The summary of evidence for evolution is off-putting, when it isn't wrong. The passage abut the Galapagos finches reads like a science report like a bored sixth-grader. And it's highly questionable that "the discovery of DNA" was inspired by evolution. Biochemists would have been curious about the contents of the cell nucleus no matter what explanations for speciation were current. If what is meant is "the discovery of the biological role of DNA", that's dubious as well. The more influential movement in the early Twentieth Century was the demolition of Vitalism as a respectable part of biology. Crick said that was the reason he worked on the structure of DNA. But Vitalism is quite compatible with evolution. It sounds like the author thinks evolution is so shaky that it has to be given the consolation prize of inspiring something the reader might have heard of. That the consolation prize is bogus may be part of the game.

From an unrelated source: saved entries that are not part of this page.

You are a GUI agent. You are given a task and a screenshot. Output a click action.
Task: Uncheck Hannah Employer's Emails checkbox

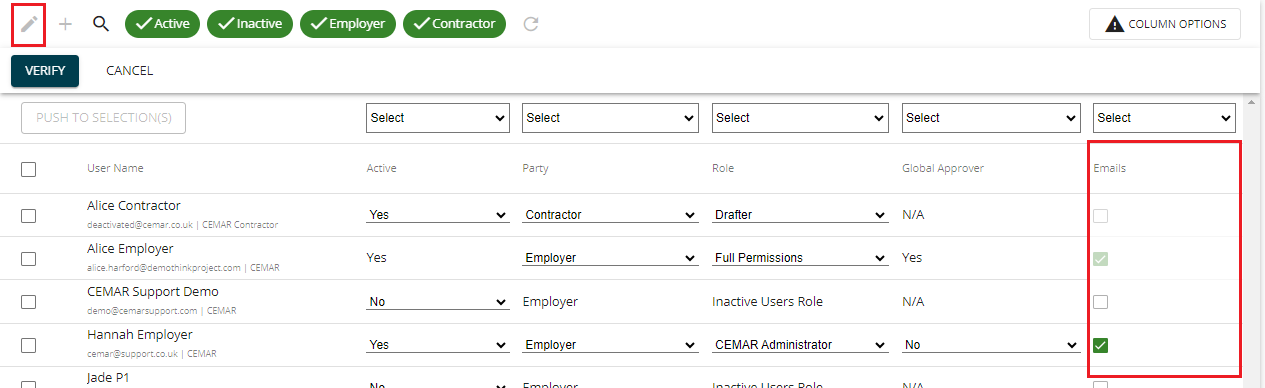[1101, 345]
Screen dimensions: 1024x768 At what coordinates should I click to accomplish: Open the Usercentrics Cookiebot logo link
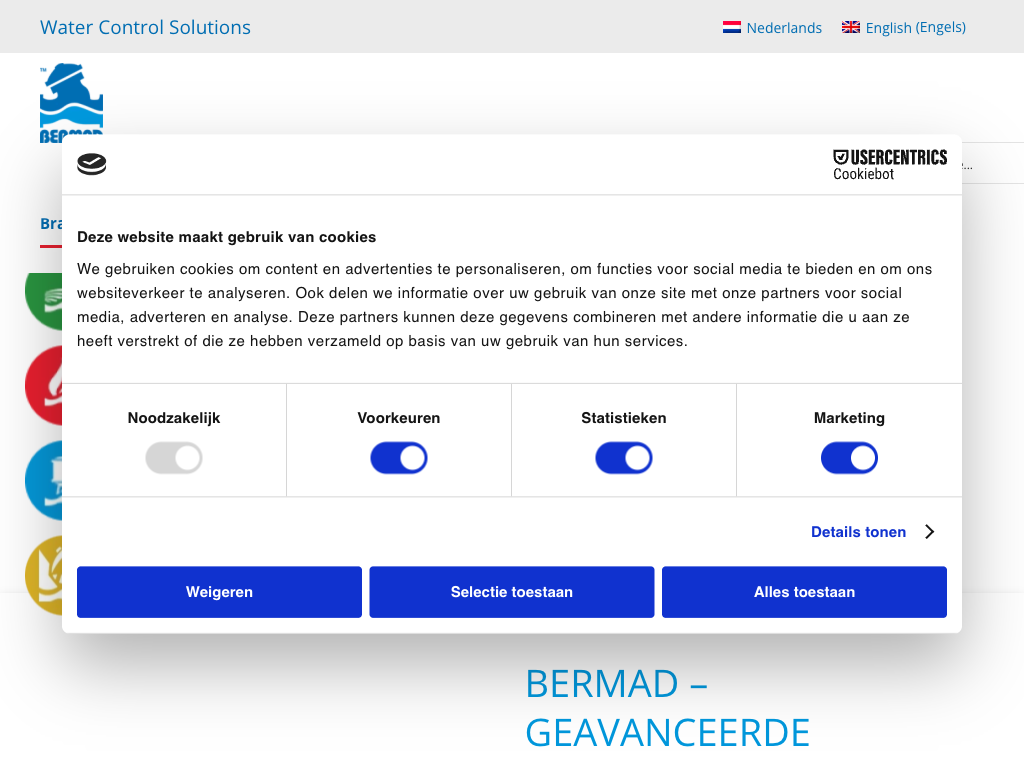click(x=889, y=165)
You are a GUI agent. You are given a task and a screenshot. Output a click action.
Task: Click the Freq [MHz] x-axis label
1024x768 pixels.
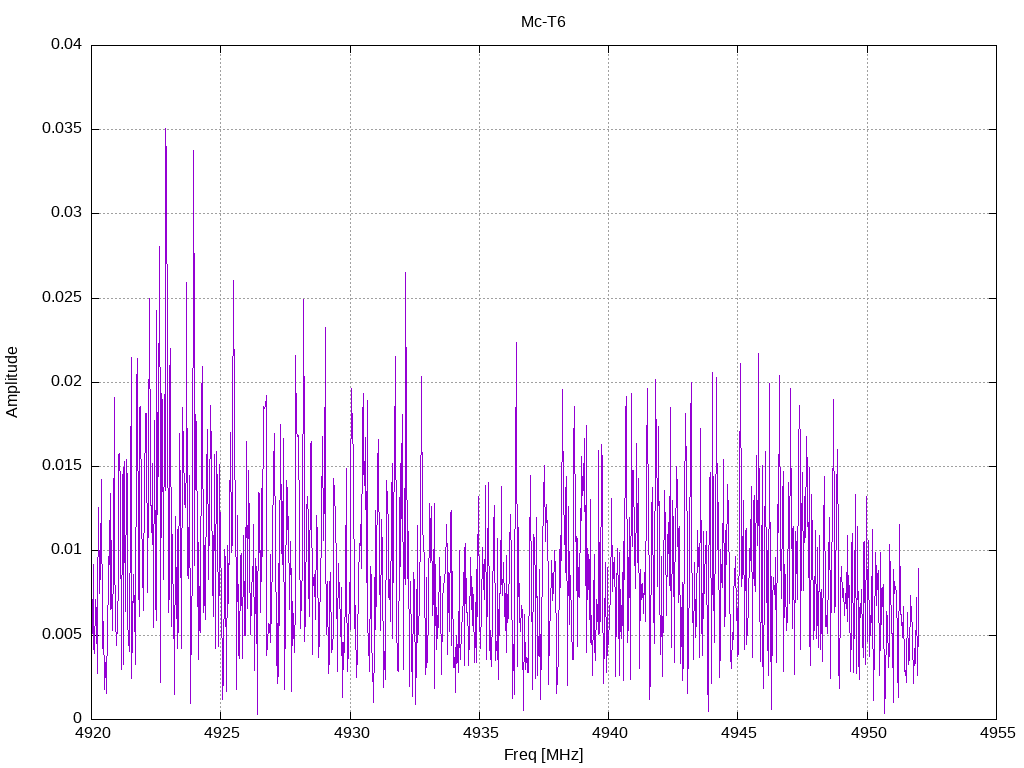tap(543, 755)
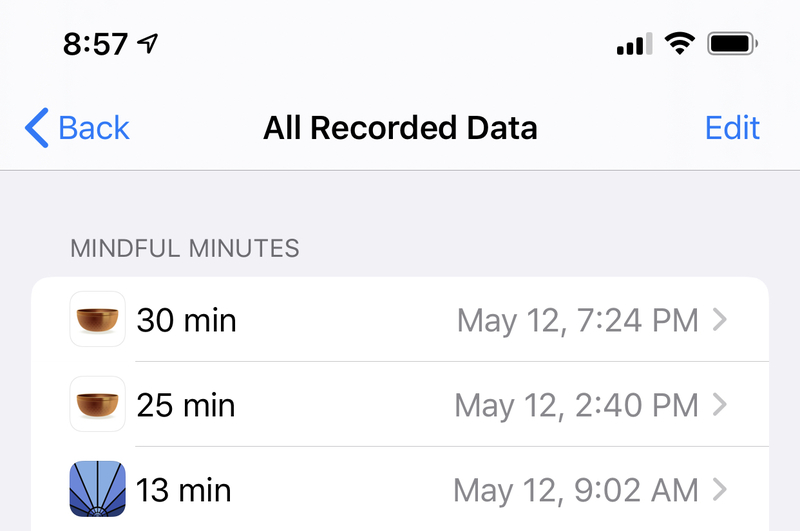Tap Edit to modify recorded data

click(x=732, y=128)
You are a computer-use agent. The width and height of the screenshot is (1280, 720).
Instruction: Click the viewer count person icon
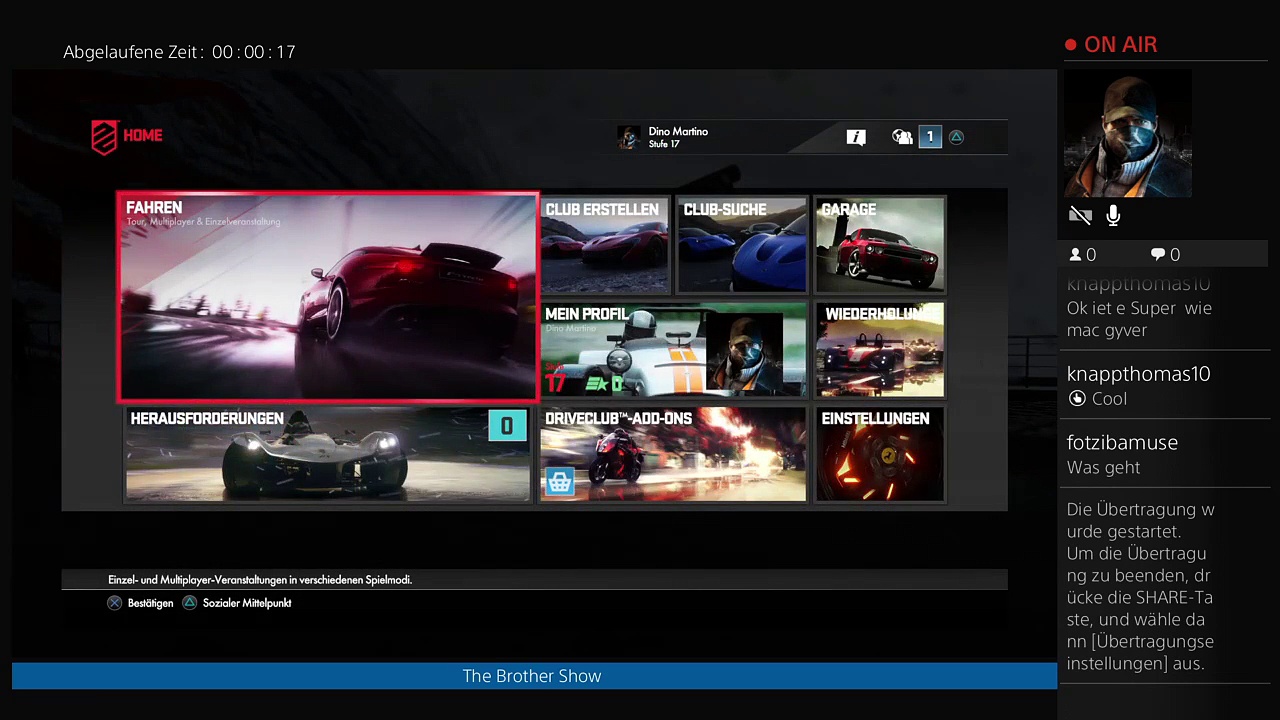(x=1076, y=255)
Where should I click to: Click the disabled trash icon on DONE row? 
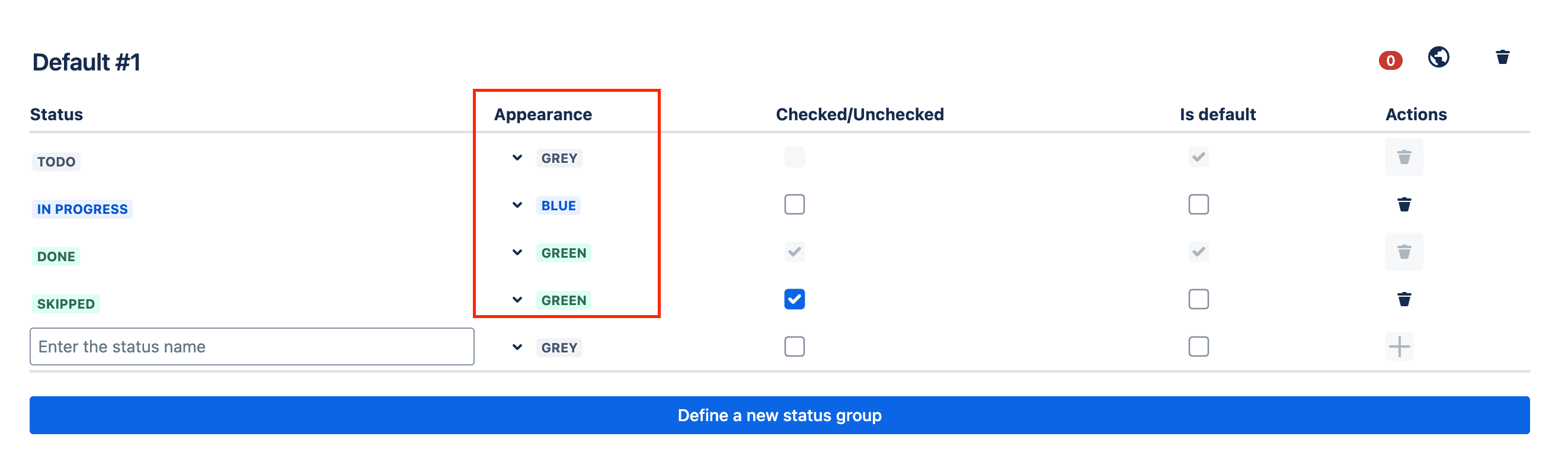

I note in passing the pejorative use of "mainstream". In some contexts, like popular music, it suggests boring conformity, the kind of stuff that conformists listen to while the cool kids are getting into the avant garde wave of the future stuff.
On balance, the Times should be encouraged to print more on this issue. It has the merit that it doesn't endorse unnecessary wars.
Posted by: Roger Bigod | August 26, 2005 at 05:18 AM
Calling Behe a "design theorist" and the Discovery Institute a "research group" give ID a cloak of specious scientific respectability. Chang might restrict his coverage to physics, which he studied.
Posted by: joeg | August 26, 2005 at 10:54 PM
"On balance, the Times should be encouraged to print more on this issue. It has the merit that it doesn't endorse unnecessary wars."
Maybe Kenneth Chang could interview Judy Miller about intelligence design.